▶ [Collected data]
= = = =

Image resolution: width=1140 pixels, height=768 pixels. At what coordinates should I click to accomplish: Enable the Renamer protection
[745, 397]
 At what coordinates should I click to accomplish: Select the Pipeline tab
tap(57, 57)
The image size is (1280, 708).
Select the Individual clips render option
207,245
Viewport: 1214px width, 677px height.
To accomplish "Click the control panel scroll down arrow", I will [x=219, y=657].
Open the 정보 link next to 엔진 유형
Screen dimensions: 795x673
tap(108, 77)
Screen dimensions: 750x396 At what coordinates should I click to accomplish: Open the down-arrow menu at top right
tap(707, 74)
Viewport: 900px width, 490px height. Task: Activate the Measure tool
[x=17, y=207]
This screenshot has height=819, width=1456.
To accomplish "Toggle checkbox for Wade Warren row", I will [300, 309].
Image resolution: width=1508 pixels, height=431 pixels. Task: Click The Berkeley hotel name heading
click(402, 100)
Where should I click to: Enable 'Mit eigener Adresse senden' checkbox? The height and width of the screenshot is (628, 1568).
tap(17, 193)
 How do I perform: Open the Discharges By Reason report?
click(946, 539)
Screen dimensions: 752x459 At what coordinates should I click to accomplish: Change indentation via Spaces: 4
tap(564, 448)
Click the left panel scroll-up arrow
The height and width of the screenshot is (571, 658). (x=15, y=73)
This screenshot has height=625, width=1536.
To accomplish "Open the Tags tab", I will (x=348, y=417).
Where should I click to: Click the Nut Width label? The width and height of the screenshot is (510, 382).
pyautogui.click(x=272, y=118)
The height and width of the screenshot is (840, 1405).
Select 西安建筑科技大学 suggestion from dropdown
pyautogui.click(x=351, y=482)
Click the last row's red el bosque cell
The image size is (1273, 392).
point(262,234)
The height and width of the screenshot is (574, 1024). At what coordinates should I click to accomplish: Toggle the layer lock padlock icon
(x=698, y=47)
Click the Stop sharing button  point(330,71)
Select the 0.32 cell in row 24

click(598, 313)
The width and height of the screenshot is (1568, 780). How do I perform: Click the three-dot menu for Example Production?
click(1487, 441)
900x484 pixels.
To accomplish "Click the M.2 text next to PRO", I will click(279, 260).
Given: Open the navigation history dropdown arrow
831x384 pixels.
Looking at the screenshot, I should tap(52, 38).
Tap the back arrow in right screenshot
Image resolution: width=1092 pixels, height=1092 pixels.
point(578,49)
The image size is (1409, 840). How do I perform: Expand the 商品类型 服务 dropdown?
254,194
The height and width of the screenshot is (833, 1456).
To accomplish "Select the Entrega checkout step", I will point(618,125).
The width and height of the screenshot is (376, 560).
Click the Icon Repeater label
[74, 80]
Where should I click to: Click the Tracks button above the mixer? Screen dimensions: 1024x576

= = = =

▶ [WORK INSTRUCTION] Copy out every record again, letter for letter.

▶ [WRITTEN RESPONSE]
Image resolution: width=1140 pixels, height=768 pixels. At what coordinates should I click to accomplish: Enable the Renamer protection
[745, 397]
 At what coordinates should I click to accomplish: Select the Pipeline tab
tap(57, 57)
The image size is (1280, 708).
Select the Individual clips render option
207,245
Viewport: 1214px width, 677px height.
To accomplish "Click the control panel scroll down arrow", I will [x=219, y=657].
Open the 정보 link next to 엔진 유형
Screen dimensions: 795x673
tap(108, 77)
Screen dimensions: 750x396 At what coordinates should I click to accomplish: Open the down-arrow menu at top right
tap(707, 74)
Viewport: 900px width, 490px height. Task: Activate the Measure tool
[x=17, y=207]
This screenshot has height=819, width=1456.
To accomplish "Toggle checkbox for Wade Warren row", I will [300, 309].
Image resolution: width=1508 pixels, height=431 pixels. Task: Click The Berkeley hotel name heading
click(402, 100)
Where should I click to: Enable 'Mit eigener Adresse senden' checkbox? The height and width of the screenshot is (628, 1568).
tap(17, 193)
 How do I perform: Open the Discharges By Reason report?
click(946, 539)
Screen dimensions: 752x459 At what coordinates should I click to accomplish: Change indentation via Spaces: 4
tap(564, 448)
Click the left panel scroll-up arrow
The height and width of the screenshot is (571, 658). (x=15, y=73)
This screenshot has height=625, width=1536.
To accomplish "Open the Tags tab", I will (x=348, y=417).
Where should I click to: Click the Nut Width label? The width and height of the screenshot is (510, 382).
pyautogui.click(x=272, y=118)
The height and width of the screenshot is (840, 1405).
Select 西安建筑科技大学 suggestion from dropdown
pyautogui.click(x=351, y=482)
Click the last row's red el bosque cell
The image size is (1273, 392).
point(262,234)
The height and width of the screenshot is (574, 1024). At what coordinates should I click to accomplish: Toggle the layer lock padlock icon
(x=698, y=47)
Click the Stop sharing button  point(330,71)
Select the 0.32 cell in row 24

click(598, 313)
The width and height of the screenshot is (1568, 780). How do I perform: Click the three-dot menu for Example Production?
click(1487, 441)
900x484 pixels.
To accomplish "Click the M.2 text next to PRO", I will click(279, 260).
Given: Open the navigation history dropdown arrow
831x384 pixels.
Looking at the screenshot, I should tap(52, 38).
Tap the back arrow in right screenshot
Image resolution: width=1092 pixels, height=1092 pixels.
point(578,49)
The image size is (1409, 840). How do I perform: Expand the 商品类型 服务 dropdown?
254,194
The height and width of the screenshot is (833, 1456).
To accomplish "Select the Entrega checkout step", I will point(618,125).
The width and height of the screenshot is (376, 560).
Click the Icon Repeater label
[74, 80]
Where should I click to: Click the Tracks button above the mixer? Screen dimensions: 1024x576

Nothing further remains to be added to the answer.